Com efeito, o tipo de lesões sofridas e os múltiplos tratamentos a que o lesado foi sujeito, a penosidade suportada, durante 3 anos, sem que pudesse perspectivar uma recuperação física e anímica condigna, com a idade de 25 anos, vendo gorados todos os seus projectos de vida pessoal e profissional, constituem, à luz das regras da experiência comum, um quadro indiciário de um intenso sofrimento físico e moral. E, como foi referido, não vemos que o facto da sua morte prematura possam relevar como atenuante de um tal sofrimento. É certo que, se o lesado tivesse sobrevivido mais alguns anos, tal sofrimento se prolongaria no tempo, mas a sua maior intensidade verifica-se particularmente nos primeiros anos em que tinha bem vivas as memórias do tempo em que gozava de uma vida sadia e acalentava os seus projectos de vida na pujança da idade.      

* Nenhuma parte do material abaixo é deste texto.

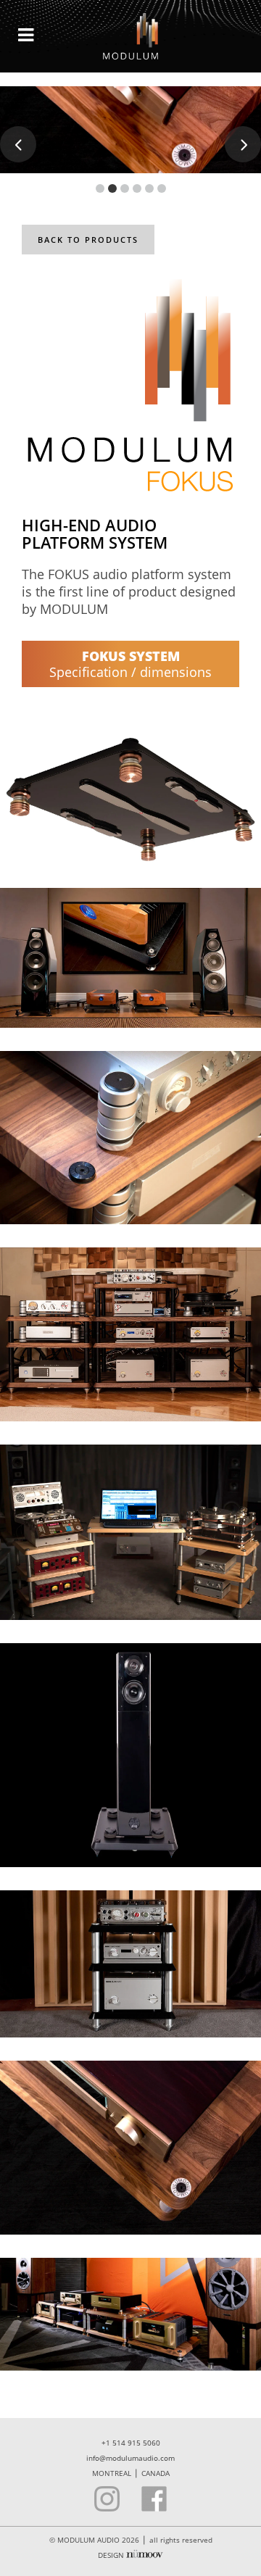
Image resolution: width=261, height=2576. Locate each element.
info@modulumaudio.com (130, 2458)
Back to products (88, 239)
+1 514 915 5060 (131, 2443)
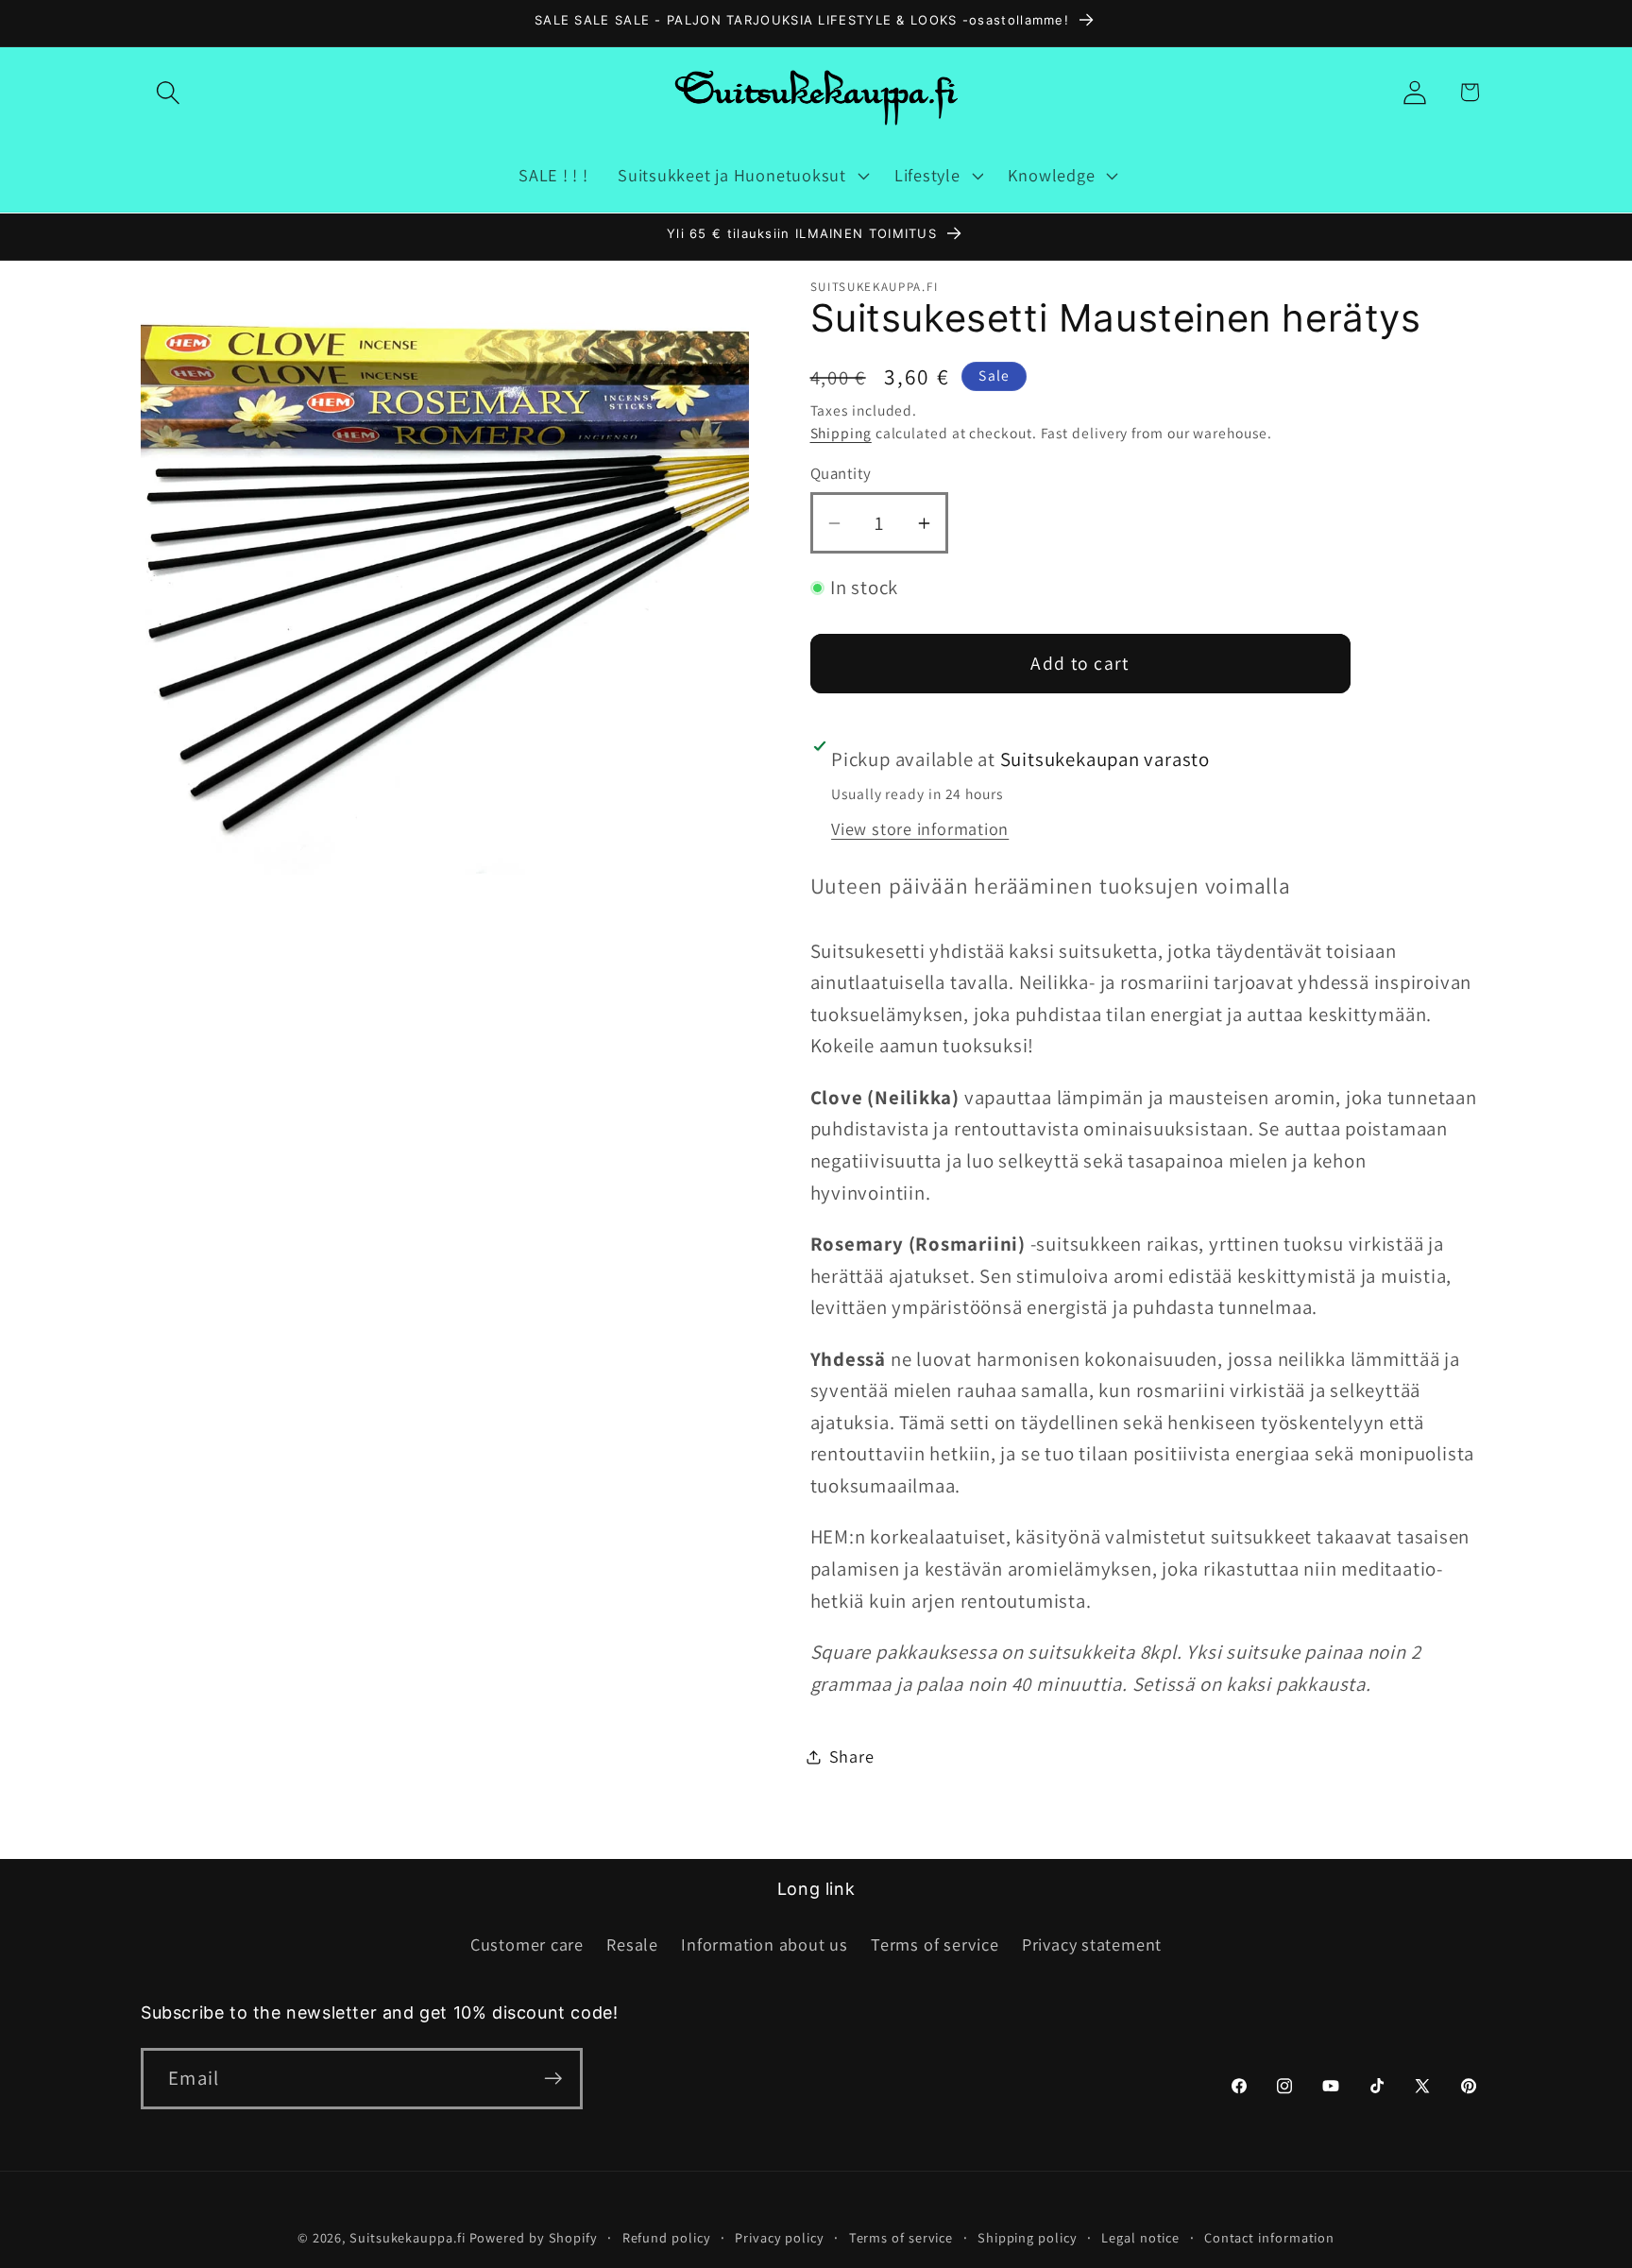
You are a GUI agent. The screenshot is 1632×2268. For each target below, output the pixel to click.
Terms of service (934, 1944)
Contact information (1269, 2237)
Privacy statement (1092, 1944)
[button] (168, 92)
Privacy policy (779, 2237)
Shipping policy (1028, 2237)
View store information (920, 828)
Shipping (841, 432)
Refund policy (666, 2237)
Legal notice (1140, 2237)
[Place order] (553, 2078)
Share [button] (852, 1756)
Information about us (764, 1944)
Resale (632, 1944)
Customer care (527, 1944)
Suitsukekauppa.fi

Acresce que o acidente se deveu a culpa exclusiva do condutor do veículo XL, cuja responsabilidade civil se encontrava transferida para a 1.ª R.
Nesta base, tem-se por ajustada a indemnização arbitrada.
IV - Decisão
Por todo o exposto, acordam os juízes deste Tribunal da Relação de Lisboa em julgar totalmente improcedente a apelação, confirmando-se a sentença recorrida.
As custas do recurso ficam a cargo da apelante.
Lisboa, 25 de Novembro de 2014
Manuel Tomé Soares Gomes
Maria do Rosário Oliveira Morgado   
Rosa Maria Ribeiro Coelho
[1] Perante a constatada enunciação dos factos provados pela 1.ª Instância, não se pode aqui deixar de criticar o método, aliás frequente, de sequenciar os mesmos, sem a mínima preocupação de os reordenar lógica e cronologicamente, na sentença, sabido como é que o seu parcelamento, em sede de base instrutória, por decorrência do ónus de impugnação, os desloca dos nichos contextuais em que foram alegados pelas partes e que, por isso, devem ser reconduzidos à sua ordenação primitiva, sob pena de prejudicar a sua coerência semântica, podendo mesmo conduzir a leituras erróneas e dificultando a própria reapreciação da matéria de facto pelo tribunal de recurso.     
[2] Vide Prof. Antunes Varela, Das Obrigações em Geral, Vol. 1º, 10ª Edição, Almedina, pag. 605, nota 4.